### Aim of the exercise
In two sentences, summarize the text excerpt below about Mr. Souter's positions on discrimination remedies and religion.

### Text excerpt
╭──
Mr. Souter also specifically rejected the view held by many Reagan Administration officials and some Justices that remedies in discrimination cases should be limited to particular victims of bias, rather than be extended to entire classes of people.
Views on Religion
The judge also sought to reassure the senators about his views on the separation of church and state, assuring them that he considered unconstitutional a New Hampshire statute allowing school districts to "authorize the recitation of the traditional Lord's Prayer," despite his public offers as attorney general to help defend it.
He said a Jewish friend had taught him how damaging the "appalling" practice of "exclusionary" school-sanctioned prayer is for children who do not subscribe to majority beliefs.
Mr. Souter also said a gubernatorial proclamation he defended that exhorted residents to "reverently observe Good Friday" and called for flags to be flown at half-mast was clearly unconstitutional.
But, in response to a question at the hearing, the judge declined to strongly endorse the view that an impermeable "wall" should exist between government and religion.
Rob Boston, a spokesman for Americans United for the Separation of Church and State, said that was "disappointing," but that Mr. Souter's explanations of his actions as attorney general were comforting.
╰──
### Records provided
╭──
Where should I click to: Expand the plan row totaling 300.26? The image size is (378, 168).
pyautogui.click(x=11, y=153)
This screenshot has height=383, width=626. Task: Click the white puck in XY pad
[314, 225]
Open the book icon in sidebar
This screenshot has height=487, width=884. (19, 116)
╰──
╭──
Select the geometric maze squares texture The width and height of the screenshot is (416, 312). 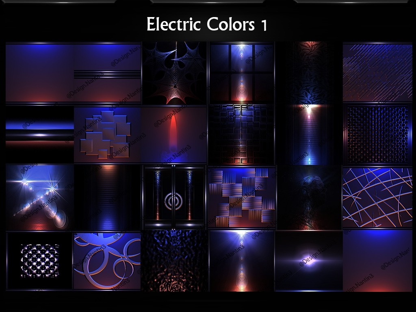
╰──
### Answer section
Mr. Souter rejected the view that remedies in discrimination cases should be limited to particular victims of bias, and he called unconstitutional both a New Hampshire statute letting school districts authorize recitation of the Lord's Prayer, which he had offered to help defend as attorney general, and a Good Friday proclamation he had defended. He declined, however, to strongly endorse an impermeable "wall" between government and religion, which a spokesman for Americans United for the Separation of Church and State called disappointing, though the spokesman found Mr. Souter's explanations of his actions as attorney general comforting.